BIG-IP Forward Proxy セットアップガイド

最終更新日: 2020年7月13日

本ドキュメントでは、BIG-IPのForward Proxy設定について解説します。

はじめに

このページでは、これらのオフィシャルなドキュメントの補足となる資料や、複数の機能を組合せてソリューションを実現する方法をご紹介いたします。 F5のオフィシャルなドキュメントはこちらにございます。

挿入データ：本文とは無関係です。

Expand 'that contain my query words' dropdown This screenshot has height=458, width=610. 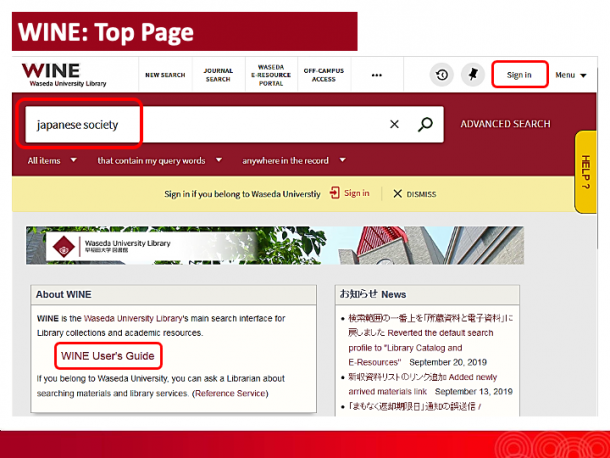pos(160,160)
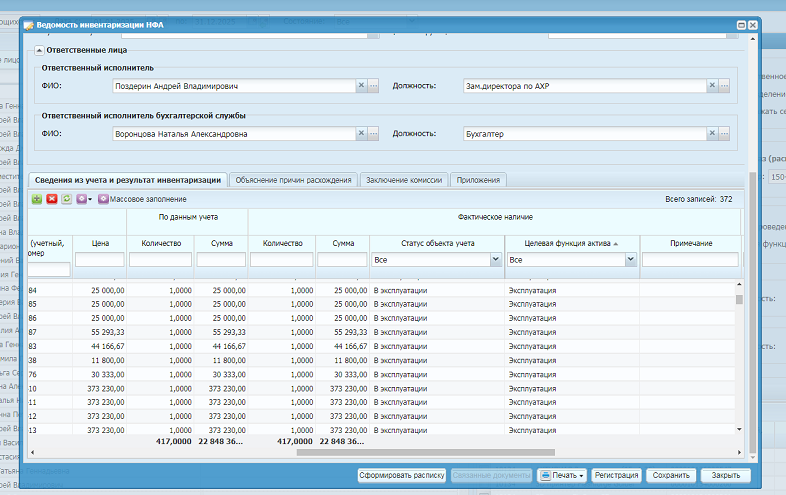Screen dimensions: 786x495
Task: Open the purple gear settings dropdown icon
Action: pos(82,200)
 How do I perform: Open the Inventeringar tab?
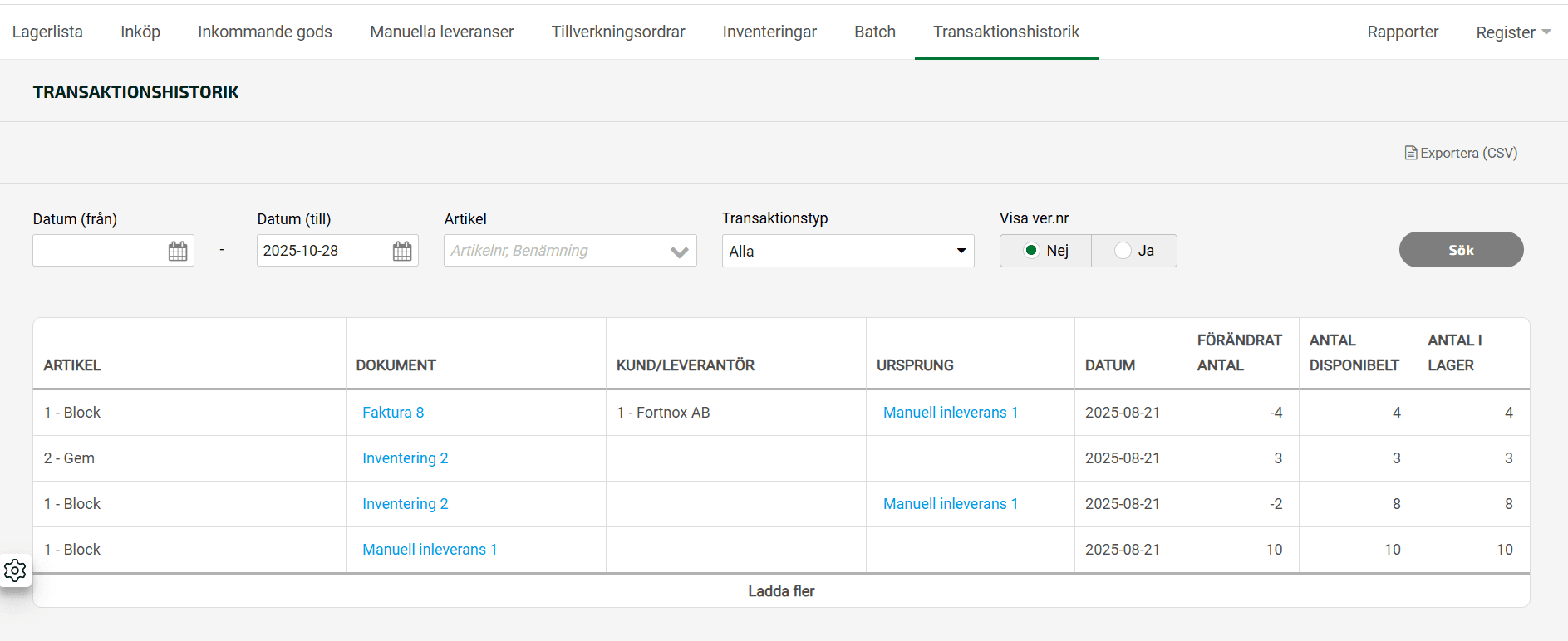pos(769,32)
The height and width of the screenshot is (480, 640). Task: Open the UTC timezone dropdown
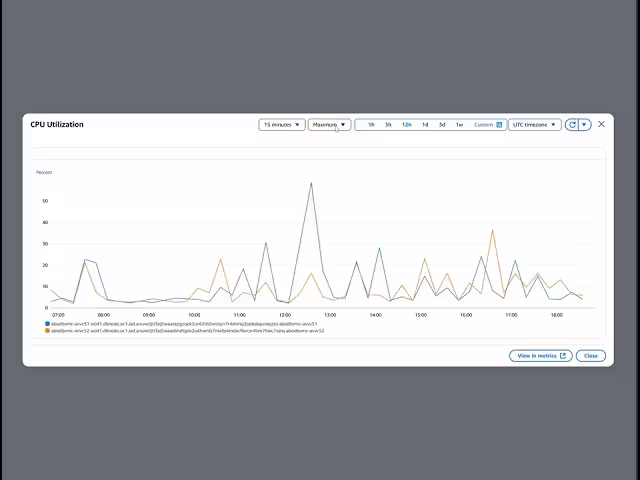click(x=534, y=124)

AskF5: https://support.f5.com/csp/home
F5 Cloud Docs: https://clouddocs.f5.com/
F5 DevCentral（コミュニティ）: https://devcentral.f5.com/

BIG-IP Forward Proxyにおける基礎知識

本章では、BIG-IPをForward Proxyとして構成する際に前提となる基礎知識について、紹介します。

HTTPプロファイルの種類

プロキシモードを指定するHTTPプロファイルは、下表の通りです。

プロキシモード	説明
Reverse (デフォルト)	リバースプロキシとして利用
Explicit	明示プロキシとして利用
Transparent	透過プロキシとして利用

アウトバウンド (=内部からインターネットへのアクセス)通信処理を行う際には、ExplicitもしくはTransparentを指定したHTTPプロファイルを割り当てます。

HTTP-Tunnel

プロキシサーバを経由したHTTPS通信では、httpのCONNECTメソッドが使われます。クライアントからCONNECTメソッドを受け取ると、HTTPSプロキシ (=BIG-IP)は対象ホストにTCP 3-wayハンドシェイクによる接続を行います。HTTPSプロキシはソケット接続を代行して送受信データを処理するのみで、流れるデータの内容には一切関与はしません。(IPヘッダとTCPヘッダのみ変更します。)

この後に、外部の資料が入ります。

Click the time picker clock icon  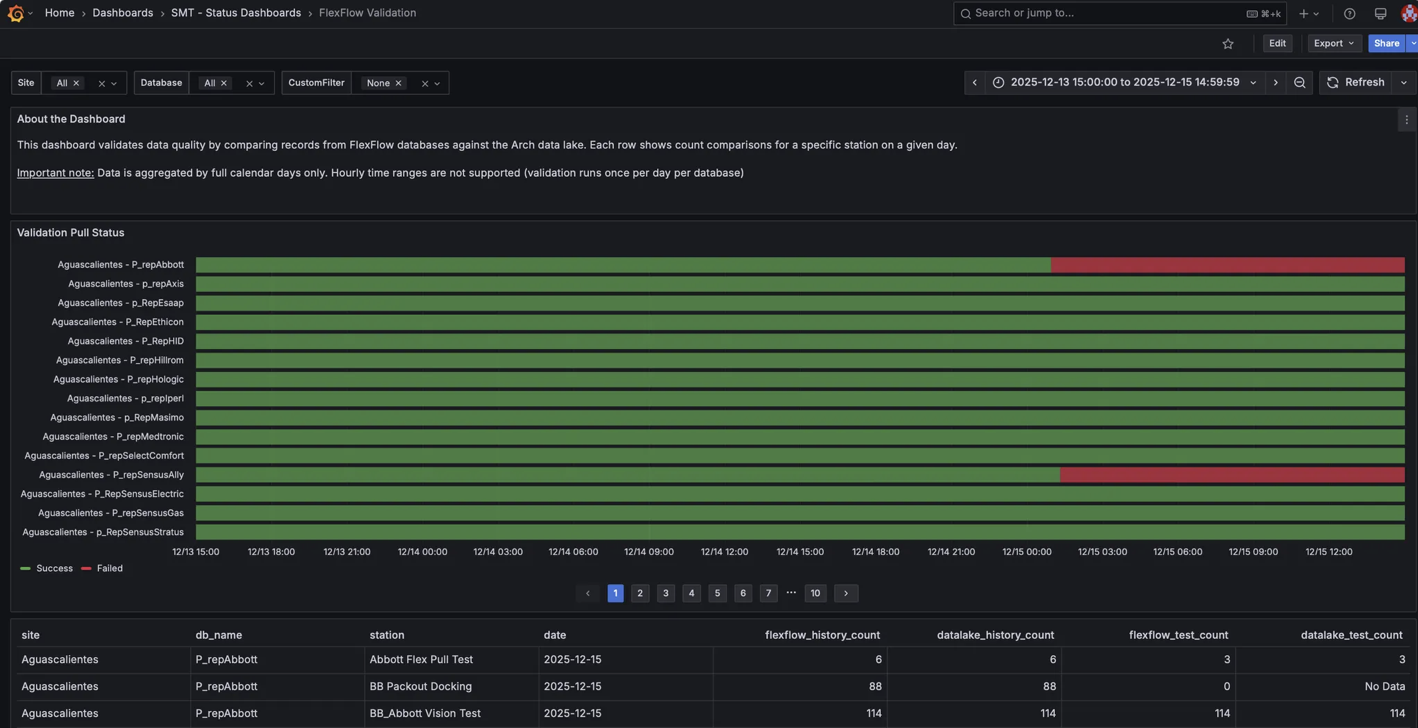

上記の処理を、BIG-IPでは”HTTP-Tunnel”と明記しています。

Explicit Forward Proxy トポロジー

BIG-IPを明示 (Explicit)プロキシとして使用するの場合のトポロジーは、下図の通りです。

BIG-IPを明示 (Explicit)プロキシとして構成する場合は、クライアント端末のWebブラウザ等でリクエストをプロキシサーバ宛に送信するように設定します。PAC (Proxy Auto Config)ファイルやWPAD (Web Proxy Auto Discovery Protocol)を使用することで、ブラウザ側の設定を自動化することも可能です。
既存ネットワーク構成の変更は最小限で済むトポロジーです。

Transparent Forward Proxy トポロジー

BIG-IPを透過 (Transparent)プロキシとして使用するの場合のトポロジーは、下図の通りです。

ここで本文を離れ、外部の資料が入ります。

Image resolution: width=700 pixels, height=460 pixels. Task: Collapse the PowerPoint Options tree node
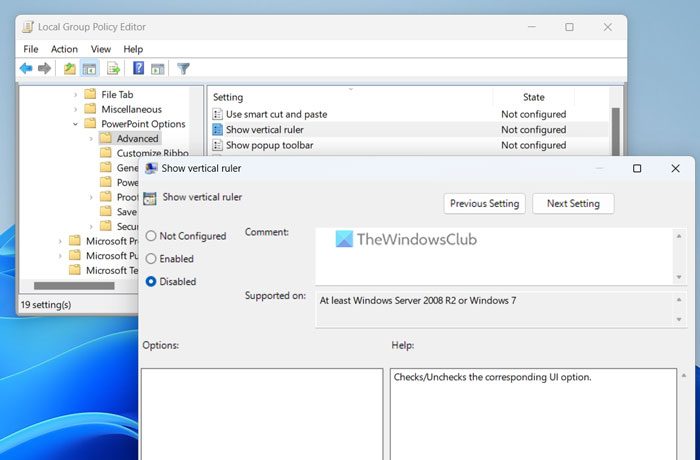click(76, 124)
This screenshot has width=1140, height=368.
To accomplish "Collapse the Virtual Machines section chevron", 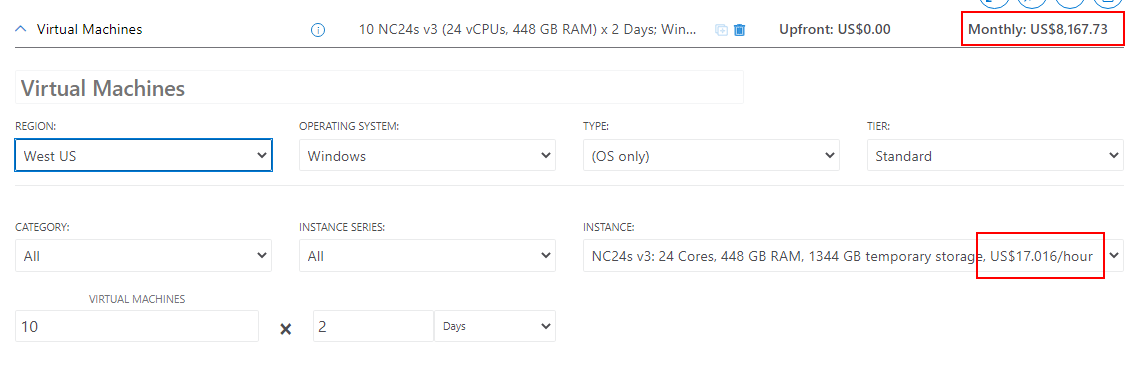I will point(21,30).
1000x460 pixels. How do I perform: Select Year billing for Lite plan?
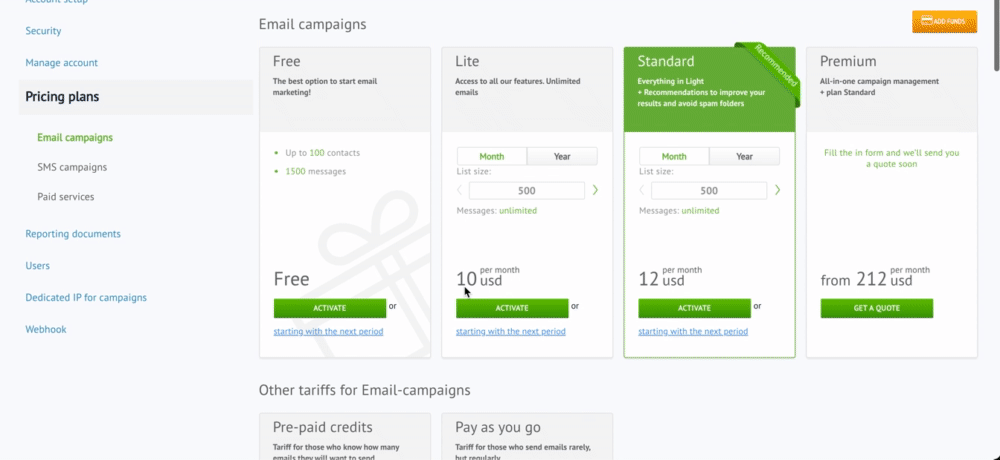[x=562, y=156]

BIG-IPを透過 (Transparent)プロキシとして構成する場合は、BIG-IPをルータやFireWall等の間に"挟み込む"形で導入することで、クライアントからのリクエストが自動的にプロキシサーバに送信されます。この構成の場合、クライアントはプロキシの存在を意識しないため、Webブラウザ等の設定は不要です。
リクエストがプロキシサーバに送られるようにするために、既存ネットワーク構成の変更が必要となる場合があります。

HTTPS Explicit Forward Proxyの基本設定

本章では、BIG-IPをHTTPS用のExplicitプロキシとして構成する手順について、紹介します。

サンプル構成

本章で紹介する構成は、以下の通りです。

クライアントソフトウェア (ブラウザ)では、リクエストを直接プロキシサーバ (=BIG-IP)に転送するように設定します。
BIG-IPにおいて、プロキシサーバとして動作するVirtual Serverを設定します。また、BIG-IP (プロキシサーバ)はホストの名前解決にDNSリゾルバを使用します。 (例: www.f5.com → 104.219.104.148)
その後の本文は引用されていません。